The realization hollowed me out. Something inside my chest cracked open and emptied, leaving me weightless and unreal, as if my soul had loosened its grip on my body and was hovering just above it, watching me slowly fall apart.

The single bulb above flickered with a rhythmic hum. Its weak, yellow light stretched shadows across the salt-stained walls.

Those shadows twisted into grotesque shapes that seemed more alive than I felt. They crawled and bent as Miranda's heels clicked against the floor. Each step was calm, measured, and elegant.

She walked as though she had stepped into a gilded ballroom instead of a bunker soaked in rust and the metallic tang of old blood. I swallowed hard, and the movement was agonizing. My throat burned, parched and raw from a scream I had not realized I let out.

"Why?" I whispered. My voice barely existed. It was a thin, trembling thread of sound that seemed to vanish before it even hit the air. "Why are you doing this? What did I ever do to you, Miranda? We were sisters in everything but blood."

She stopped. She crouched in front of me, slow and deliberate, the fabric of her expensive trousers whispering against the floor. She waited until our eyes were level. Up close, her face was a masterpiece of porcelain smoothness, untouched by the years of stress and fear that had scraped me raw.

But her eyes betrayed the mask. They looked fractured, like mirrors shattered from the inside and glued back together by a trembling hand. Rot lived in the depths of her pupils. Envy was there too, something old, festering, and deeply, darkly patient.

"What did you do?" she repeated softly, almost fondly. "Cassie, you existed. That was your first mistake."

My breath came shallow and fast. I blinked up at her, trying to understand how existence itself could be a crime.

I thought of the birthdays we shared and the way she used to braid my hair when we were ten. I remembered the way she had looked at me with what I thought was love. It was all a lie. Every second of it had been a performance.

She leaned closer, her perfume filling my senses. It was sweet, cloying, horribly wrong in a room that smelled of metal and decay.

"You were born with a name that should have been mine," she continued. "A life that should have been mine. A family that should have been mine."

Her jaw tightened. The mask of elegance slipped for just a moment to reveal the jagged edges of her rage.
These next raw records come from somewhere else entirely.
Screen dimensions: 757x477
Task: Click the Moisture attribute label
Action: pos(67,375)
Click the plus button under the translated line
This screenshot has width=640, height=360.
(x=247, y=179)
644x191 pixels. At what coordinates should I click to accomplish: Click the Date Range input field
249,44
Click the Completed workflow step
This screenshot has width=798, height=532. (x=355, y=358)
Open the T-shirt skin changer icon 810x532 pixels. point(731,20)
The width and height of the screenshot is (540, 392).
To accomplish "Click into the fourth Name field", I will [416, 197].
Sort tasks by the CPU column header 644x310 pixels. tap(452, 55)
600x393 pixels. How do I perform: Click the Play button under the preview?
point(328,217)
"And a love that should have been mine."

She brushed my hair back gently, almost tenderly. For half a second, my body betrayed me and leaned into the touch. Then her hand tightened into a fist, yanking my head upward by the roots. Pain exploded across my scalp and I cried out, my hands scrambling uselessly against the floor.
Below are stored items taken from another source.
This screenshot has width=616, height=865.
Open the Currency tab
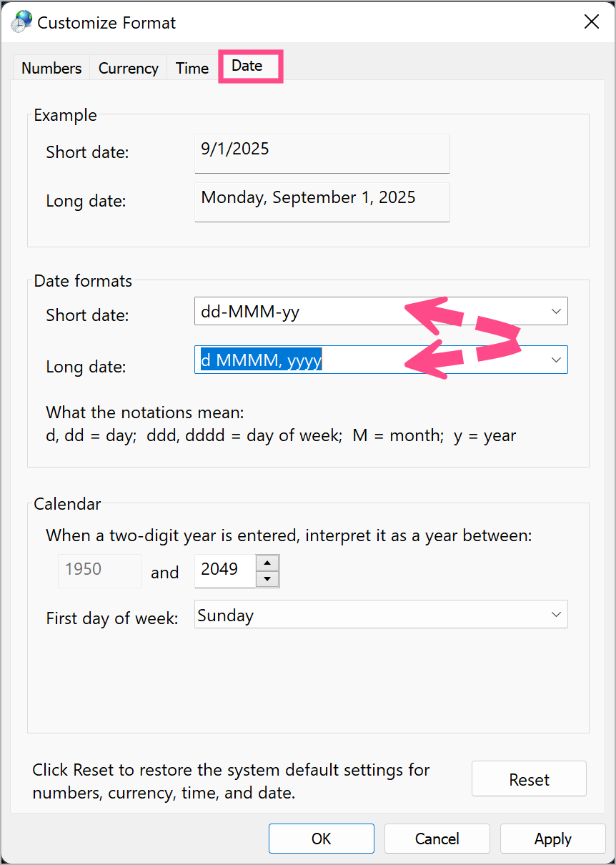pyautogui.click(x=128, y=69)
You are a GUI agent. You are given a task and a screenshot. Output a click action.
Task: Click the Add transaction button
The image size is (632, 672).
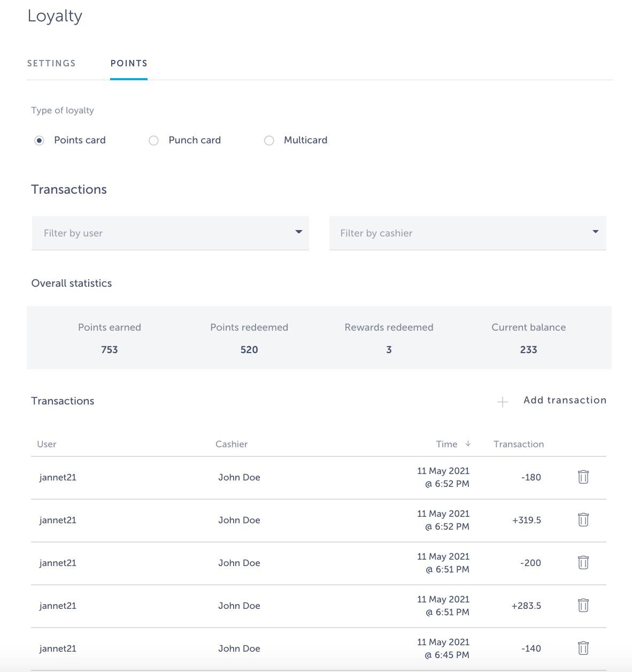pos(565,400)
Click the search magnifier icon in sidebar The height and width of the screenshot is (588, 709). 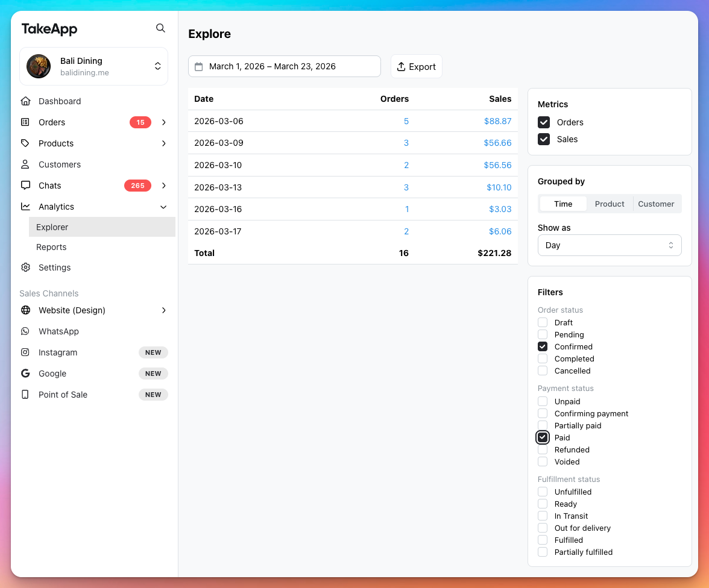point(160,28)
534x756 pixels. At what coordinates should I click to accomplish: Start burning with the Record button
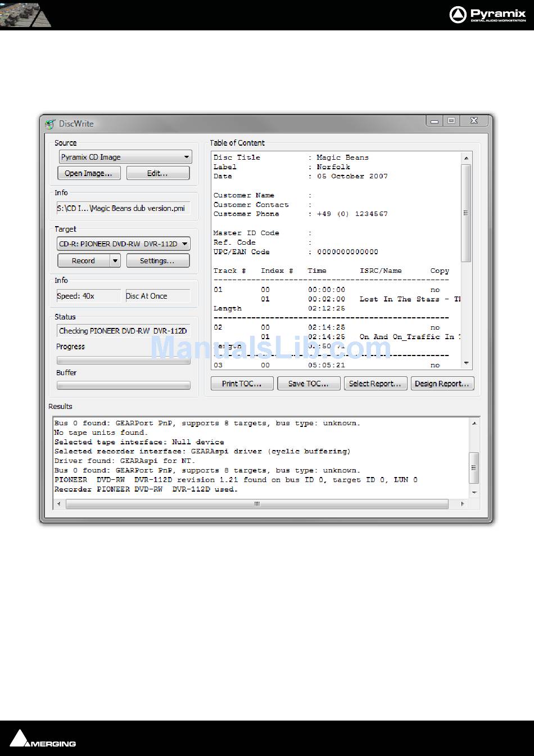click(83, 260)
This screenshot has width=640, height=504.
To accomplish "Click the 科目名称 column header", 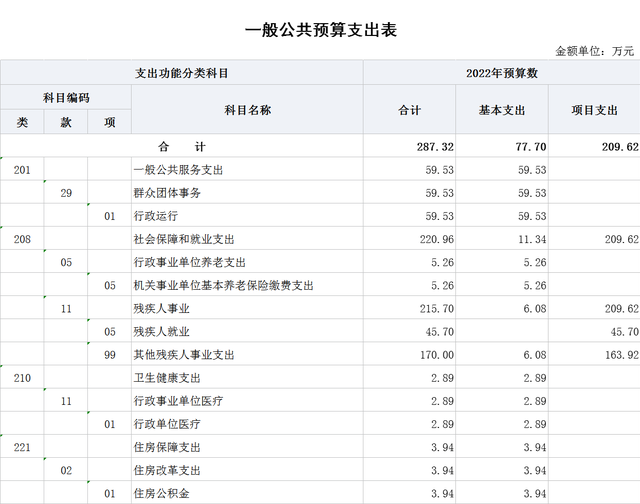I will coord(247,110).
"We grew up together," I whispered, my voice cracking. "You found your family. And Anthony… you were always praising him to me. Why didn't you tell me you liked him?"
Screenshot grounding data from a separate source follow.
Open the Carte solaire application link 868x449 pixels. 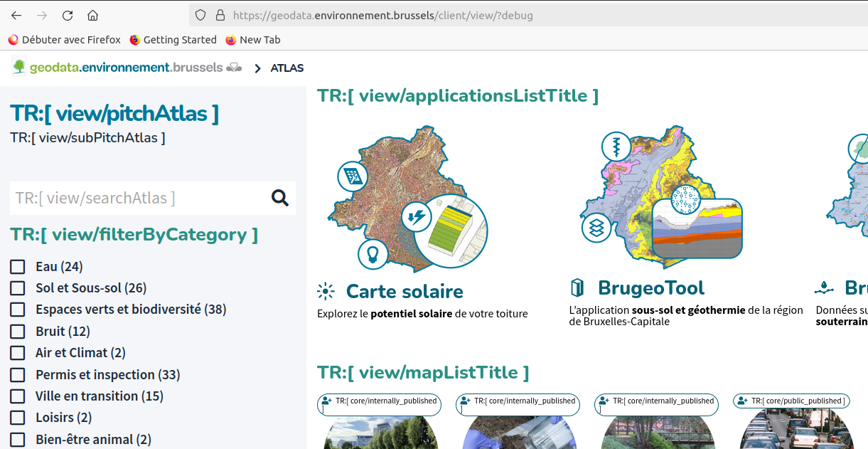pyautogui.click(x=404, y=292)
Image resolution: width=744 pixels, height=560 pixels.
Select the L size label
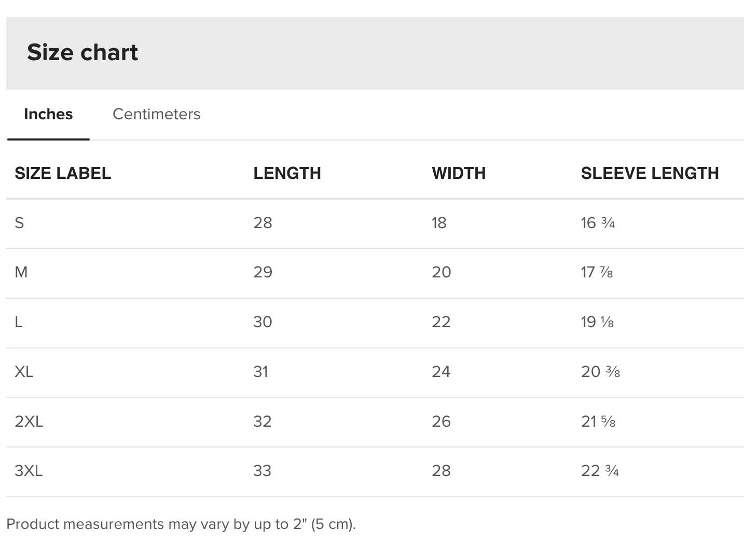pyautogui.click(x=19, y=322)
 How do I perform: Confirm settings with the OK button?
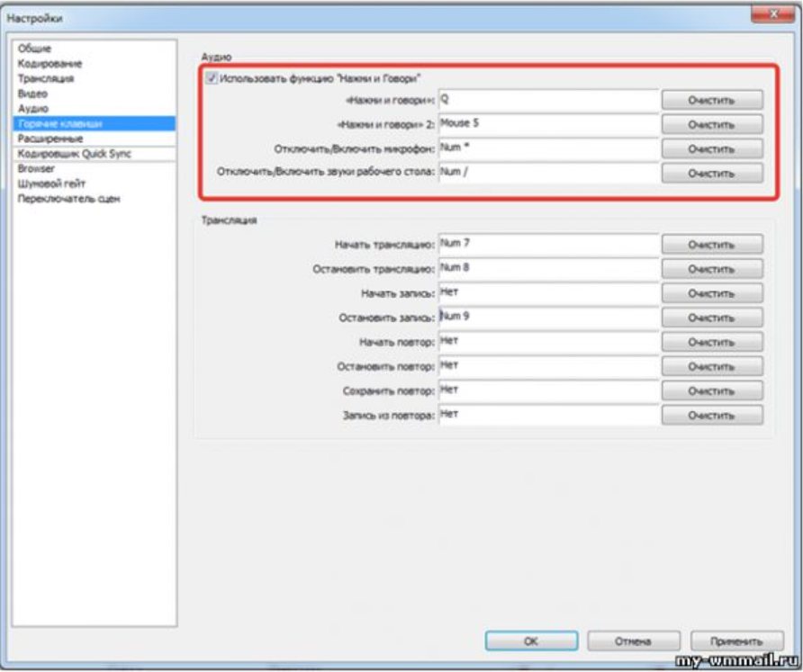pos(531,641)
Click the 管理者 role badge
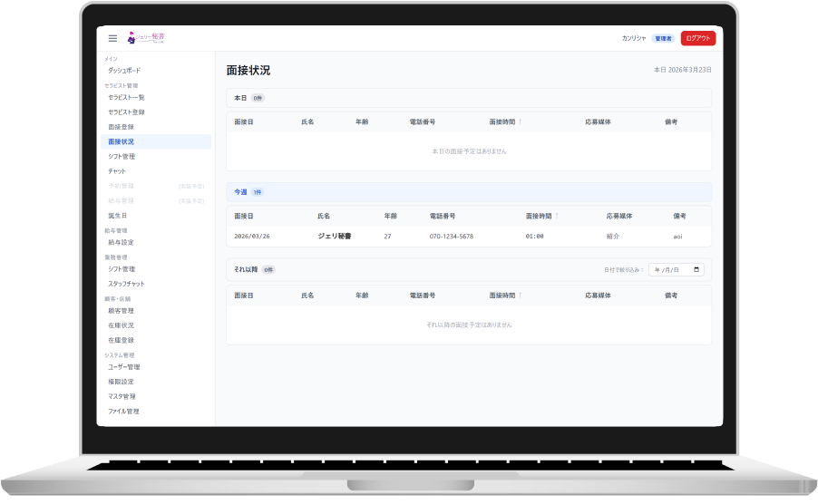The image size is (818, 504). coord(663,39)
Her face twisted, lips curling back as a sound escaped her that was more hiss than laugh.

"Found my family?" she scoffed. "You really are funny, Cassandra." Her laughter was sharp and empty. "And love? What would you know about love? I have always loved Lucian. Always. But he never looked at me. He looked at you. Every time. As if your name was the only one his soul could remember."

I shook my head weakly, dizziness washing over me. "Lucian never…"

"Do not lie to yourself," she snapped. "You took everything without even trying. Without even knowing you were stealing it."

Through the haze of pain and the stars dancing in my eyes, I looked past her. Behind her, Anthony stood frozen. He was a shadow pretending to be a person, his silhouette cast long and thin against the far door.

His hands trembled at his sides, his fingers twitching as if he wanted to reach out but had forgotten how. He looked diminished, a ghost of the man I thought I knew. I searched his face through the haze of fear, looking for a spark of the protector or a glimmer of the man who had promised to keep me safe.

But all I saw was a hollowed-out shell. He was just watching the woman he supposedly loved being broken by the woman he had helped.